6. Systems and Communications Protection
The systems storing PHI data should be hack-proof. Below are the necessary measures to undertake.
• Implement encryption and decryption mechanism for ePHI
• Implement cryptographic mechanisms to prevent unauthorized ePHI disclosers
• Implement cryptographic mechanisms to detect information changes
• Share with workforce members the systems and communications policy
Data encryption is therefore essential to ascertaining that ePHI is secure.
7. Information Integrity
Here, your main goal should be focusing towards ensuring that there are measures against tampering of ePHI.
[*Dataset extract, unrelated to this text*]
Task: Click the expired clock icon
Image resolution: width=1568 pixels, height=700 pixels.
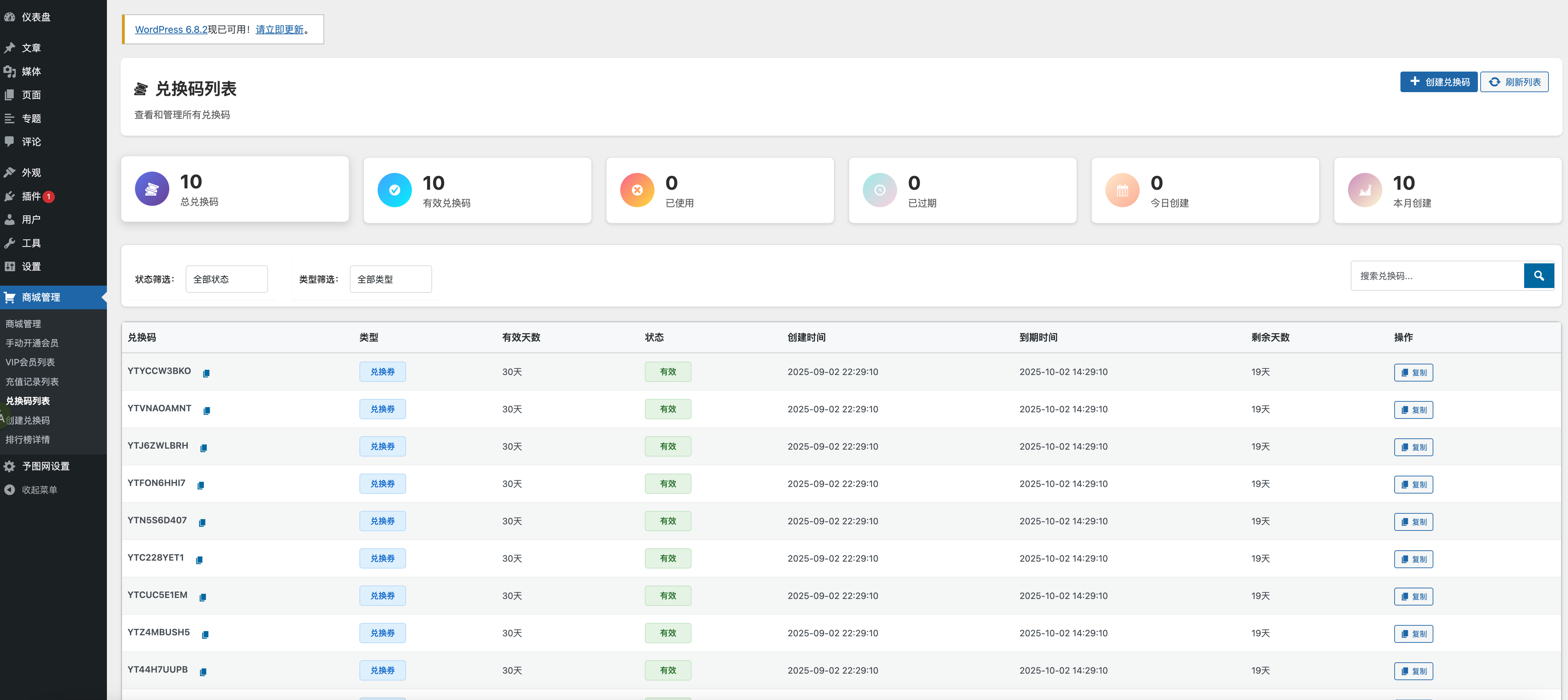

• Implement policies and procedures to protect ePHI from improper alteration
• Implement technical security measures to protect the ePHI transmission
• Implement security measures to ensure improper modifications when transmitting ePHI
• Implement “Identification and Authorization” and “Systems and Communication” protections
• Establish and implement electronic mechanisms to ensure that ePHI isn’t altered
• Use integrity verification tools
• Implement procedures to verify the identity of persons seeking ePHI access
• Share with workforce members an integration integrity policy
Through this, you can ensure that no one can corrupt ePHI or make any unsanctioned modifications.
8. Internal and External Audit Requirements
Getting to learn about the audit requirements helps you prepare and ensure that your measures are as per the set requirements
• Identify key audit events
• Identify and periodically review key audit events
• Determine audit scope and frequency
• Share with workforce members an audit and accountability policy
• Implement hardware, software and procedural mechanisms that record and examine information system activities
• Configure information systems and components
• Ensure the records contain relevant information
• Collect identity information for individuals
• Periodically review and analyze information audit records for indications of inappropriate activity
• Provide audit reduction and report generation capability
• Conduct backups for related ePHI documentation
• Test continuity and emergency operations
• Test RBAC policies
• Allocate audit storage capability
Ensuring that you follow everything stated, you’ll never have to worry about the security of ePHI.